### RECORDS PROVIDED
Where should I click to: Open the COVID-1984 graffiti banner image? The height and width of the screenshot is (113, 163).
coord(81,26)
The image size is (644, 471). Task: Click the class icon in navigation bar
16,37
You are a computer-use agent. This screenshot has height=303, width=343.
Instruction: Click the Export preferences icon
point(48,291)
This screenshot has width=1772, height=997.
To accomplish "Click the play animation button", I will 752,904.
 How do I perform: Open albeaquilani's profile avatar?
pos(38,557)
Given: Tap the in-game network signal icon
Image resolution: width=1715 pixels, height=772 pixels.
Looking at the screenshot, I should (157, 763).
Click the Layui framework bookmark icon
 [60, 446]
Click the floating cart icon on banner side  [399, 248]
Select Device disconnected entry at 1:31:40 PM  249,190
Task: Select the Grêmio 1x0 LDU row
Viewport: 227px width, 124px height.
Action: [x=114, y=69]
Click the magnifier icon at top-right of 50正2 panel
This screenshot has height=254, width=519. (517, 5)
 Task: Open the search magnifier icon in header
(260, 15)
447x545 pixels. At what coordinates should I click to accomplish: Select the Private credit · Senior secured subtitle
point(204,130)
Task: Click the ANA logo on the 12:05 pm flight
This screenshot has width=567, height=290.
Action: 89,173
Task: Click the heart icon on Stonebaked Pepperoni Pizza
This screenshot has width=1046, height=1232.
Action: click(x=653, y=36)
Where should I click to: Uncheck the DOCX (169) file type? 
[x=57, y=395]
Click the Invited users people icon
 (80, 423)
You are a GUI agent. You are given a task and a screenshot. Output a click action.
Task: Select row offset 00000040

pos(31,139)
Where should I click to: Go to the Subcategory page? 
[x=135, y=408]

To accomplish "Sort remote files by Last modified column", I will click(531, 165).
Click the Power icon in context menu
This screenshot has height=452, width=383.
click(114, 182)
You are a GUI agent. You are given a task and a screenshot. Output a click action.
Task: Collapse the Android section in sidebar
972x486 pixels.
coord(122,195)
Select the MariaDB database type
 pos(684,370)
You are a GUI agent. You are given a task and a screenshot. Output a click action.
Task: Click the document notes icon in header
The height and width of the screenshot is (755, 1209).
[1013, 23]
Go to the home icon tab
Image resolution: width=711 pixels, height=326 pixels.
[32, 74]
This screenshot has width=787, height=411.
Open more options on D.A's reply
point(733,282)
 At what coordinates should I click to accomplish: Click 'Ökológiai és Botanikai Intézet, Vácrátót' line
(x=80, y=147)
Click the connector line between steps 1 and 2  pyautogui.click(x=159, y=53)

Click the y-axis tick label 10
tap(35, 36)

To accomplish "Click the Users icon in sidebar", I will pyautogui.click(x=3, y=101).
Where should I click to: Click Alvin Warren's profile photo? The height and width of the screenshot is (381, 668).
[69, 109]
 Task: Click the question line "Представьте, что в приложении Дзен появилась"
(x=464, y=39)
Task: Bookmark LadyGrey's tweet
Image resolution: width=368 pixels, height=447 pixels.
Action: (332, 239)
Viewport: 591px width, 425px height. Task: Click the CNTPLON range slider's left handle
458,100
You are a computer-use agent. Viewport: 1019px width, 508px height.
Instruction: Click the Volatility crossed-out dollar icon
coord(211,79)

### TO DO
All of the material above should be set down again, unaltered.

### REPLY
Where should I click to: Open the COVID-1984 graffiti banner image? The height and width of the screenshot is (113, 163).
coord(81,26)
The image size is (644, 471). Task: Click the class icon in navigation bar
16,37
You are a computer-use agent. This screenshot has height=303, width=343.
Instruction: Click the Export preferences icon
point(48,291)
This screenshot has width=1772, height=997.
To accomplish "Click the play animation button", I will 752,904.
 How do I perform: Open albeaquilani's profile avatar?
pos(38,557)
Given: Tap the in-game network signal icon
Image resolution: width=1715 pixels, height=772 pixels.
Looking at the screenshot, I should (157, 763).
Click the Layui framework bookmark icon
 [60, 446]
Click the floating cart icon on banner side  [399, 248]
Select Device disconnected entry at 1:31:40 PM  249,190
Task: Select the Grêmio 1x0 LDU row
Viewport: 227px width, 124px height.
Action: [x=114, y=69]
Click the magnifier icon at top-right of 50正2 panel
This screenshot has height=254, width=519. (517, 5)
 Task: Open the search magnifier icon in header
(260, 15)
447x545 pixels. At what coordinates should I click to accomplish: Select the Private credit · Senior secured subtitle
point(204,130)
Task: Click the ANA logo on the 12:05 pm flight
This screenshot has width=567, height=290.
Action: 89,173
Task: Click the heart icon on Stonebaked Pepperoni Pizza
This screenshot has width=1046, height=1232.
Action: click(x=653, y=36)
Where should I click to: Uncheck the DOCX (169) file type? 
[x=57, y=395]
Click the Invited users people icon
 (80, 423)
You are a GUI agent. You are given a task and a screenshot. Output a click action.
Task: Select row offset 00000040

pos(31,139)
Where should I click to: Go to the Subcategory page? 
[x=135, y=408]

To accomplish "Sort remote files by Last modified column", I will click(531, 165).
Click the Power icon in context menu
This screenshot has height=452, width=383.
click(114, 182)
You are a GUI agent. You are given a task and a screenshot. Output a click action.
Task: Collapse the Android section in sidebar
972x486 pixels.
coord(122,195)
Select the MariaDB database type
 pos(684,370)
You are a GUI agent. You are given a task and a screenshot. Output a click action.
Task: Click the document notes icon in header
The height and width of the screenshot is (755, 1209).
[1013, 23]
Go to the home icon tab
Image resolution: width=711 pixels, height=326 pixels.
[32, 74]
This screenshot has width=787, height=411.
Open more options on D.A's reply
point(733,282)
 At what coordinates should I click to accomplish: Click 'Ökológiai és Botanikai Intézet, Vácrátót' line
(x=80, y=147)
Click the connector line between steps 1 and 2  pyautogui.click(x=159, y=53)

Click the y-axis tick label 10
tap(35, 36)

To accomplish "Click the Users icon in sidebar", I will pyautogui.click(x=3, y=101).
Where should I click to: Click Alvin Warren's profile photo? The height and width of the screenshot is (381, 668).
[69, 109]
 Task: Click the question line "Представьте, что в приложении Дзен появилась"
(x=464, y=39)
Task: Bookmark LadyGrey's tweet
Image resolution: width=368 pixels, height=447 pixels.
Action: (332, 239)
Viewport: 591px width, 425px height. Task: Click the CNTPLON range slider's left handle
458,100
You are a computer-use agent. Viewport: 1019px width, 508px height.
Instruction: Click the Volatility crossed-out dollar icon
coord(211,79)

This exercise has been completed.